Le ministre de l’Agriculture a fait cette annonce devant le Parlement. Sur les milliers de fermes jadis saisies, seules 67 sont concernées par cette première vague de restitutions. L’exécutif précise qu’il ne s’agit pas d’un revirement idéologique, mais d’une procédure limitée destinée à régler des contentieux bilatéraux vieux de plus de deux décennies. Par ailleurs, plus de 800 fermes seront rendues à des Zimbabwéens noirs occupant les terres avant l’époque coloniale, tandis que 400 agriculteurs blancs seront autorisés à racheter leurs exploitations pour y rester.
Entre 2000 et 2002, sous la présidence de Robert Mugabe, plusieurs milliers d’agriculteurs blancs furent expropriés sans compensation substantielle. Cette politique, officiellement destinée à corriger les inégalités héritées de la colonisation, a désorganisé le secteur agricole, autrefois florissant. Le Zimbabwe, qui exportait alors des céréales, est devenu dépendant de l’aide alimentaire. L’hyperinflation, les sanctions occidentales et l’isolement diplomatique ont ensuite achevé de plonger le pays dans une crise multidimensionnelle dont il peine encore à sortir.
Derrière cette annonce se lit une priorité du régime de Mnangagwa : sortir de l’ornière financière.

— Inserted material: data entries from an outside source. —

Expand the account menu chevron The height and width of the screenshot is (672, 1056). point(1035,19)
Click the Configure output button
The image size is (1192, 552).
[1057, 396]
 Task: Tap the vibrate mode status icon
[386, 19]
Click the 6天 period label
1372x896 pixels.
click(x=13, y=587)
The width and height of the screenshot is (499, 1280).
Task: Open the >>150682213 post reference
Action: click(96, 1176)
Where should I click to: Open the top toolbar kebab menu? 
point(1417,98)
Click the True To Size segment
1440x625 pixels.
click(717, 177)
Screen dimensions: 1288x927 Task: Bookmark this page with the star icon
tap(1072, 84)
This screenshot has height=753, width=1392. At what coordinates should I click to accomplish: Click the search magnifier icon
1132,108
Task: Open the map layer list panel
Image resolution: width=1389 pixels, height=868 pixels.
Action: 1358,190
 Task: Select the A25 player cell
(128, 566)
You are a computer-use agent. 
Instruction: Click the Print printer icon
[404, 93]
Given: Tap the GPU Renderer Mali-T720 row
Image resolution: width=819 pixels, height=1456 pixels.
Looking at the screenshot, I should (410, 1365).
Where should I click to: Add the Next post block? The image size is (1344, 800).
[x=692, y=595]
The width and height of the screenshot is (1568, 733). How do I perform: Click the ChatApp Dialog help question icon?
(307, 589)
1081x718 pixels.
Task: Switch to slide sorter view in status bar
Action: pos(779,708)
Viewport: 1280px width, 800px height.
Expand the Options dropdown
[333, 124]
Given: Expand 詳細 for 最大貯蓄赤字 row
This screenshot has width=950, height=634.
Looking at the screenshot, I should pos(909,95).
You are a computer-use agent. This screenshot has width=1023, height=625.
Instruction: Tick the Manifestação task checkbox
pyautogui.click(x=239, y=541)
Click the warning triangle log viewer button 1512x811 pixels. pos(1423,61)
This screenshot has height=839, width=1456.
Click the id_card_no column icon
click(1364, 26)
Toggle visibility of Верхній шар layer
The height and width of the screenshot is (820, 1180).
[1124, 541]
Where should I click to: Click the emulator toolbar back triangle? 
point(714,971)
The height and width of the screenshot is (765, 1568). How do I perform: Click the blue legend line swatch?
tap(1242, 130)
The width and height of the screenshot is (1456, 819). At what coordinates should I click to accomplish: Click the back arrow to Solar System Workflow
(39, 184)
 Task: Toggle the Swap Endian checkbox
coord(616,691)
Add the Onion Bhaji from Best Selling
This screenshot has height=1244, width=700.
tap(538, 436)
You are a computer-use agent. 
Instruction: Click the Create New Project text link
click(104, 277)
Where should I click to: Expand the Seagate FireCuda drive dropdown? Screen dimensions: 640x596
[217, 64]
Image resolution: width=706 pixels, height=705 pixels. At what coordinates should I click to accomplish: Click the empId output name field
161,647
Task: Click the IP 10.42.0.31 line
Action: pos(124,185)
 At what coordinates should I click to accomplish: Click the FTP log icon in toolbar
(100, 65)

Harare cherche activement un accord de restructuration de sa dette extérieure. En apaisant les pays occidentaux par un geste symbolique, le gouvernement espère débloquer des lignes de crédit et faciliter les discussions avec les bailleurs de fonds. Sans financements extérieurs, les promesses de compensation resteront lettre morte. En 2020, le Zimbabwe avait déjà évoqué un accord de 3,5 milliards de dollars pour l’ensemble des fermiers expropriés, sans pouvoir le financer.
Johan Willemse, professeur sud-africain d’économie agricole et fils d’un agriculteur zimbabwéen exproprié, tempère l’optimisme. La plupart des infrastructures sur ces fermes ont disparu. Les sols sont parfois dégradés, les systèmes d’irrigation détruits, et des occupants se sont installés sans titre sur ces terres. Revenir demanderait un investissement colossal pour redévelopper l’exploitation à partir de zéro. Beaucoup d’anciens propriétaires, dit il, ne sont pas prêts à prendre ce risque aujourd’hui.
Sous couvert de réparation, ce geste reste profondément ambigu. Il ne concerne qu’une infime partie des fermes saisies, et exclut de fait des milliers d’autres expropriés, notamment britanniques, pourtant les plus nombreux. En recentrant la restitution sur des Européens continentaux couverts par des traités bilatéraux, Harare évite un précédent juridique trop large. L’annonce a ainsi tout l’air d’une opération de communication à destination des créanciers internationaux, plus que d’une véritable justice agraire. Reste à savoir si les fermiers concernés voudront encore miser sur un pays où l’État reste un partenaire imprévisible.